Figure 3.Junction set assignments and antisense junction prevalence in additional normal tissue and cell type categories from the SRA, across cancers. (A) Upset-style plot with bar plots showing junction abundances across major sets (left) and set overlaps (top) across 33 cancers (error bars). Shown junctions are absent from all core normals. Unexplained junctions (red highlights) comprise junctions not present in any set categories studied (see also expanded set assignments in Supplementary Figure S3A). The developmental set comprises human development-related junctions not present in the category placenta. Scale is log10 of percent of junctions not found in core normals, calculated for each cancer. (B) Box plots showing, for each TCGA cancer type, the percent of junctions that are antisense for (green) junctions found in core normals, (aqua) junctions not found in core normals but found in other selected non-cancer adult tissue and cell samples from the SRA, (lavender) junctions not found in core normals or SRA non-cancer adult samples but found in selected developmental samples on the SRA, (apricot) junctions not found in core normals or SRA non-cancer adult samples but found in selected stem cell samples on the SRA and (red) junctions not found in core normals or selected non-cancer adult, developmental or stem cell samples from the SRA. Each point represents the percent of junctions from one cancer type in the given category (e.g. developmental) that are antisense. The table shows the median and interquartile range of the number of junctions in that category across all TCGA cancer types.

━━━━━━━━

_PROBLEM REQUIREMENTS_.
According to the figure caption above, why are some junctions in panel A called "unexplained"? Answer in one to three sentences.

_INFORMATION PROVIDED_.
━━━━━━━━

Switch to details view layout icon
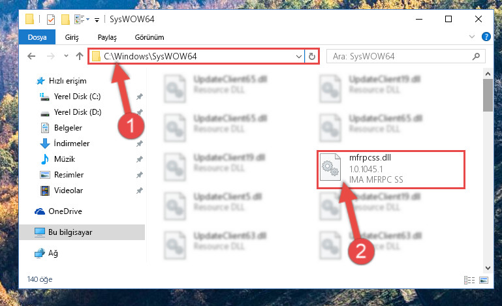coord(469,281)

━━━━━━━━

_ANSWER TO THIS EXERCISE_.
They are called unexplained because they are not present in any of the set categories studied. Like every junction shown in panel A, they are also absent from all core normals, and they are marked with red highlights.